As for the story, you cannot have it all. You can't have a massive open world and an engaging story that lasts 200 hours and a massive crafting system and 30 companies with 12 deep and meaningful quests and a backstory that wins an emmy. You have to pick one strength in a game and do your best with the other features or the entire experience becomes lackluster.
Er what? Please note how the bolded and underlined parts contradict one another. Pay special note to the capitalized portions.
edit: Again just because you have a higher chance of success than failure doesn't mean you don't have the chance of failure. That's literally how probability and math works. 9/10 isn't 10/10 so don't get upset when it doesn't behave like 10/10.
No.. No it doesn't. Don't they teach ya'll fractions, decimals and percentages in school?
9/10 =/= 10/10. 90% chance of success also means 10% chance of failure. 10% chance of failure means that 1 in 10 times YOU WILL FAIL.
Just because it's a 90% chance of success does NOT mean it will succeed on the first try 100% of the time, nor should it.
Bethesda should be able to introduce new thing's if they want to make the game more enjoyable or different regardless of the originals is my opinion, and you've just said why you think NV is vastly better by linking it to the original game's which is very telling as well, not sure what you mean't by your comment,
To me Fallout 3 and NV are similar, other than story and lore, we are all allowed our own opinion's whether you like it or not.
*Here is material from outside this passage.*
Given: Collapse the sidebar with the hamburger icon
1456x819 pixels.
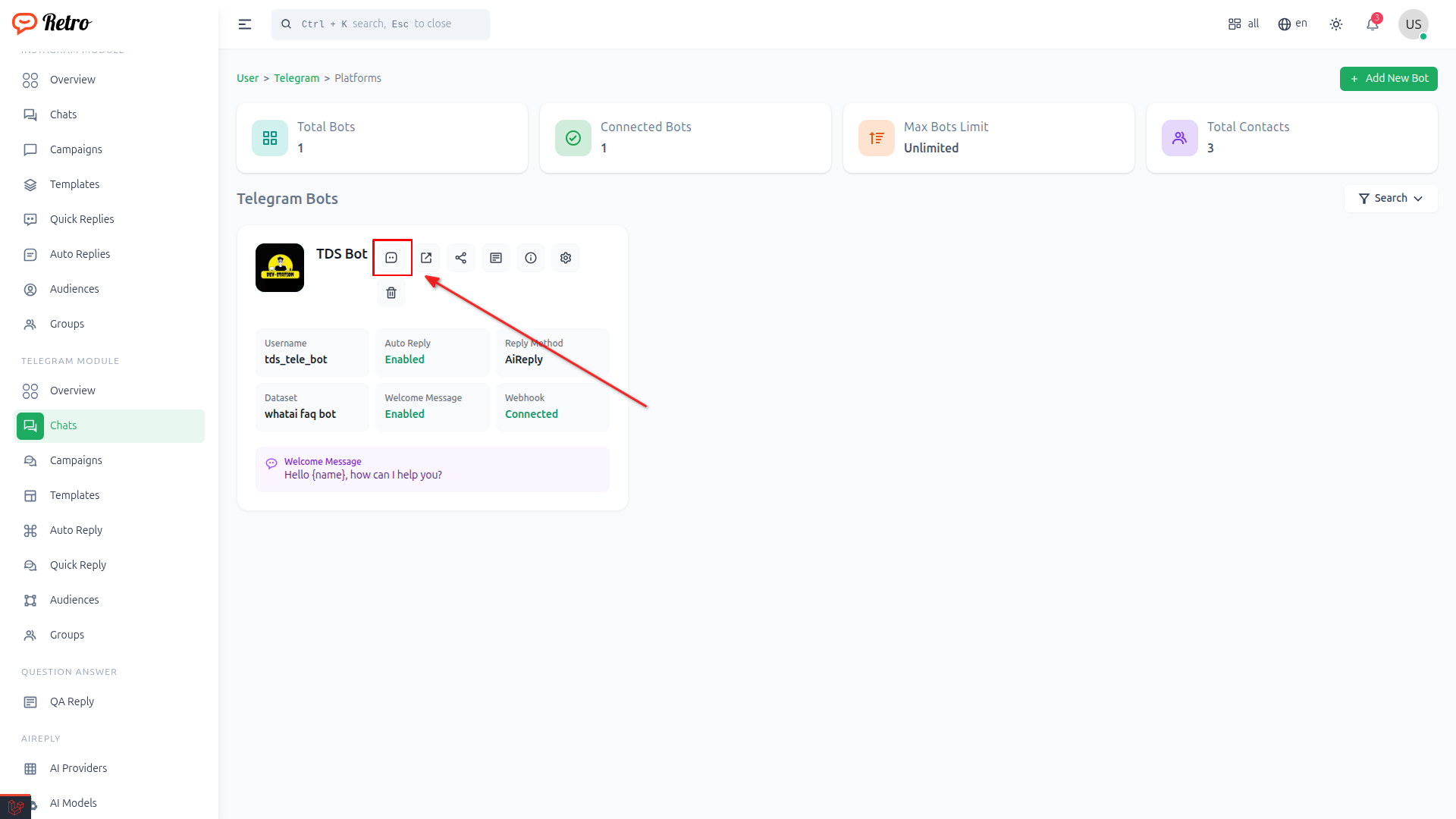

Apologies, i thought the comment about bug's was for me.
Well, prior to House and NCR they were pretty much tribals and/or clans. So either they farmed or they lived like hunter gatherers because the Mojave supports the hunter gatherer life-style.
As to the things I was wrong one, like I said, "IIRC", I really need to avoid these debates when it's been so long since I played both of them.
I move we rename this thread Fractions 101 since that's starting to dominate the replies.
Never mind, it's fairly obvious it ain't gonna sink it. Reread my post by the way, it doesn't say it's vastly superior because it's more like the originals. I also implore you to read my previous posts where I started with Fallout 3. Your logic is incredibly flawed.
You're right we are. My point which I stated, is that you don't want them to take from the originals, which New Vegas did. To me, New Vegas was vastly superior to Fallout 3 on all fronts, despite taking from the originals. You greatly enjoyed the game despite it taking from the originals.
Notice it's not because it takes after the originals, but that it just is.